"""

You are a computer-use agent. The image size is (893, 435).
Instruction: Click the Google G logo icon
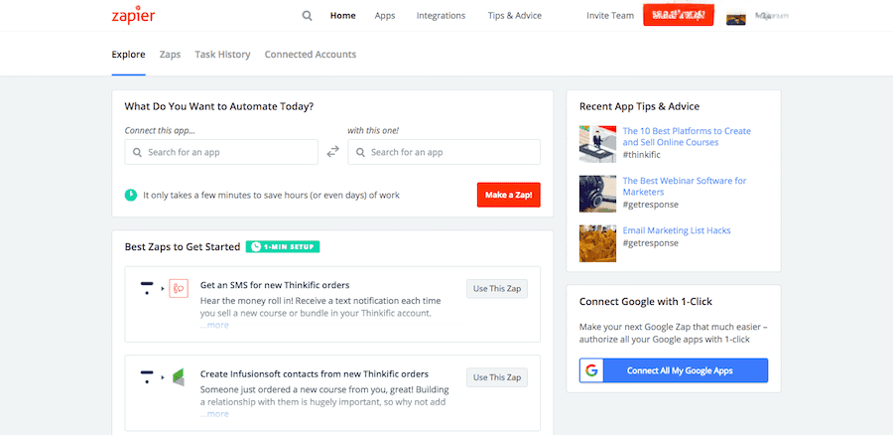pyautogui.click(x=592, y=370)
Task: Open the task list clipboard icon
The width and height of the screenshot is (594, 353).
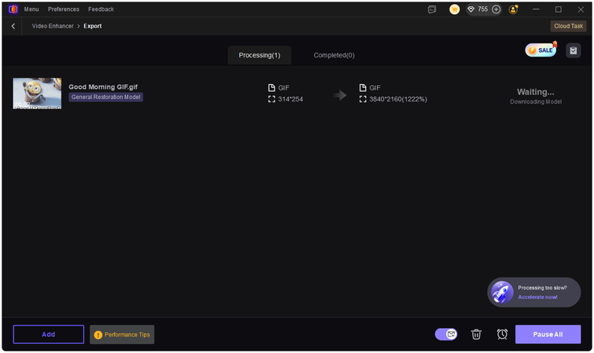Action: 573,50
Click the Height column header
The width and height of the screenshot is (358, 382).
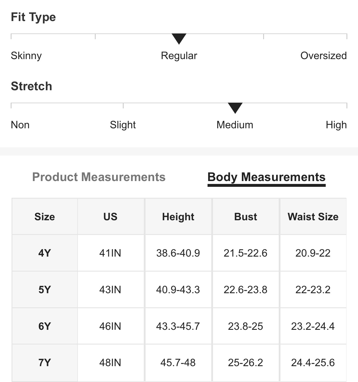pos(178,217)
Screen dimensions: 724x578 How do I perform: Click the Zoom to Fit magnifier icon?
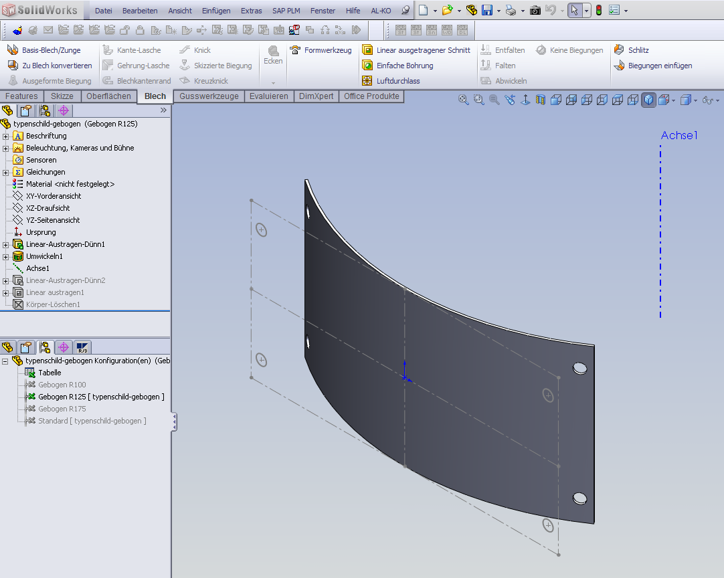pyautogui.click(x=463, y=100)
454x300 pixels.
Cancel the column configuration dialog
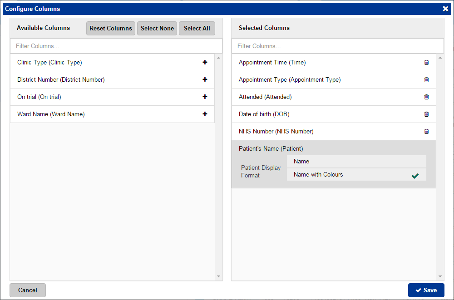point(28,290)
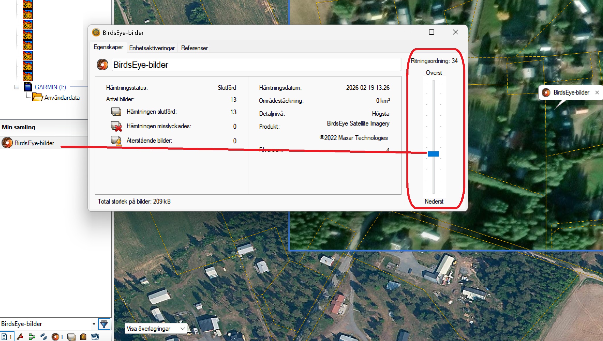Show routes with the green nodes filter

click(x=32, y=337)
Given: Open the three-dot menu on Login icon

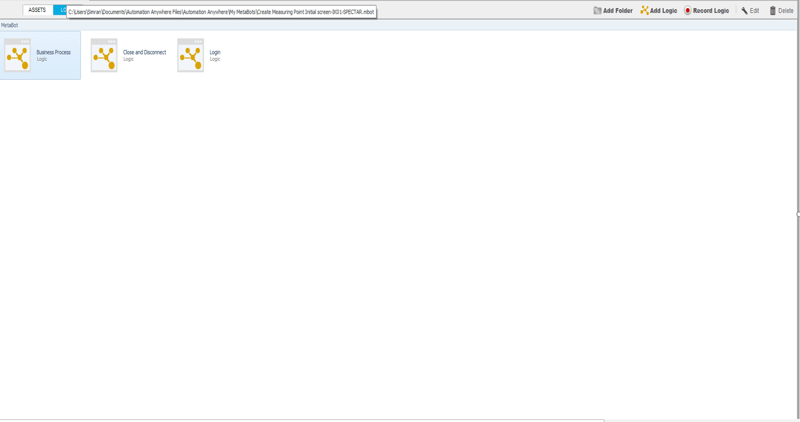Looking at the screenshot, I should (x=198, y=42).

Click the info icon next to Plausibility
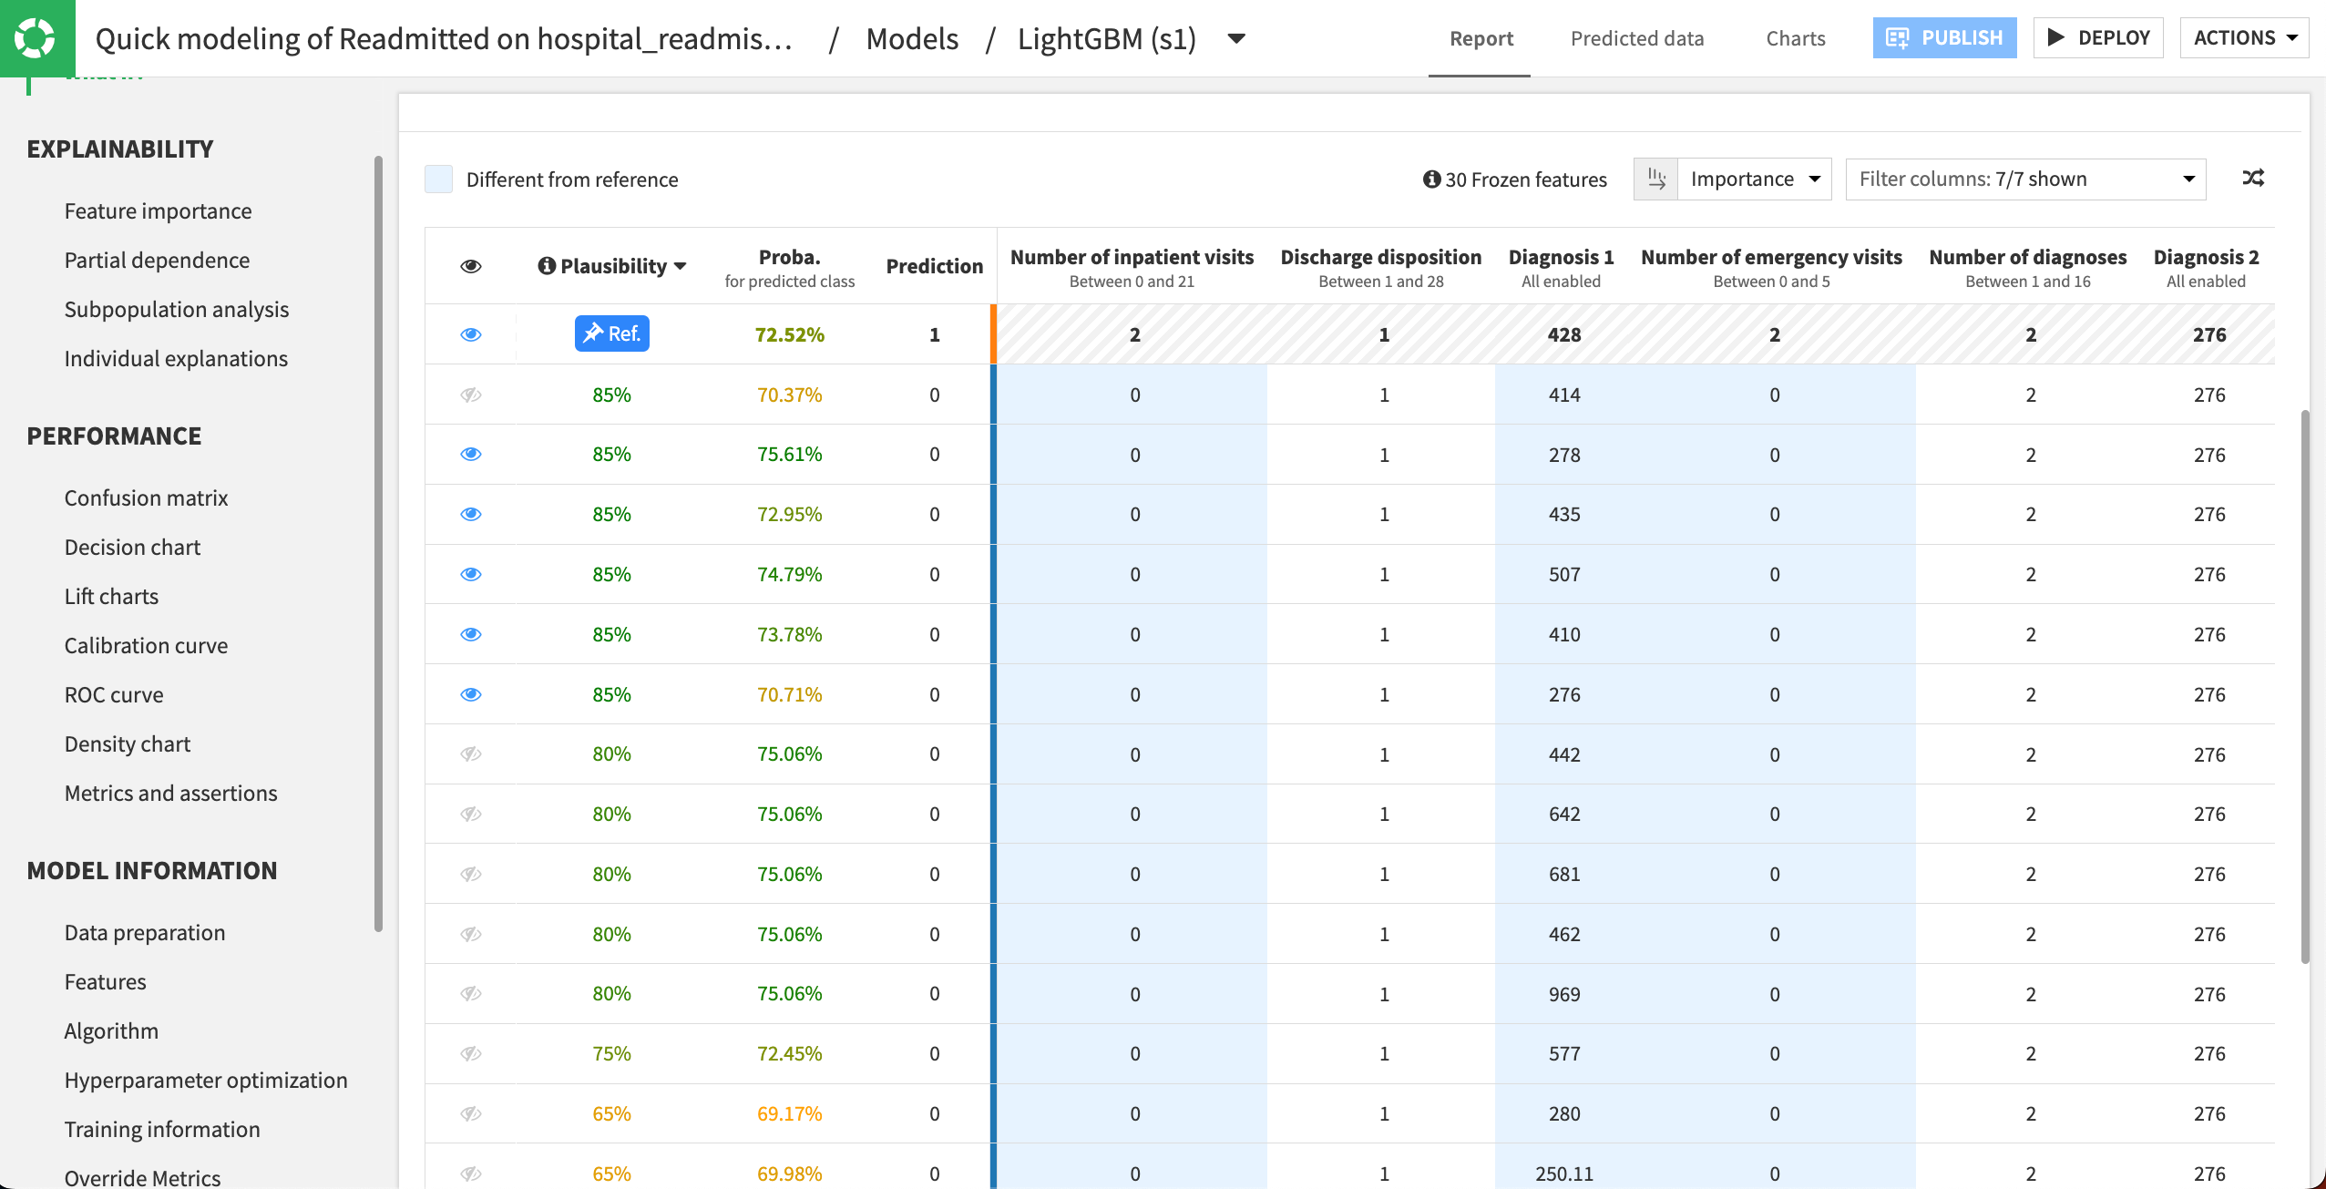point(547,266)
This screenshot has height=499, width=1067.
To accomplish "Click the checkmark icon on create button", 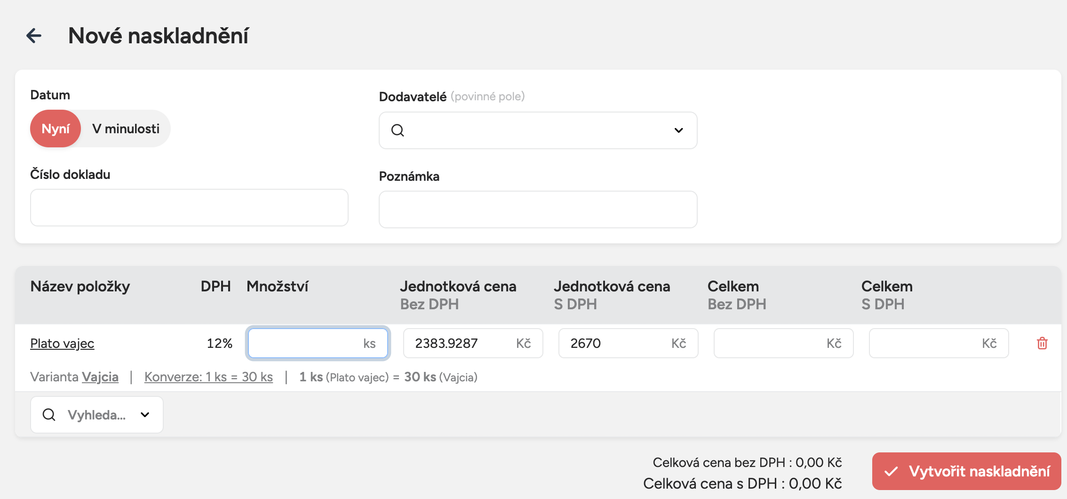I will 891,471.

"""

Requirements:
Please copy out the entries above word for word, beginning at their first line and stopping after the line that contains "pyautogui.click(x=463, y=100)". Leave the pictures out of your copy.

Completed task:
You are a computer-use agent. The image size is (893, 435).
Instruction: Click the Google G logo icon
pyautogui.click(x=592, y=370)
Task: Open the task list clipboard icon
The width and height of the screenshot is (594, 353).
Action: 573,50
Click the Height column header
The width and height of the screenshot is (358, 382).
pos(178,217)
Screen dimensions: 724x578 How do I perform: Click the Zoom to Fit magnifier icon?
pyautogui.click(x=463, y=100)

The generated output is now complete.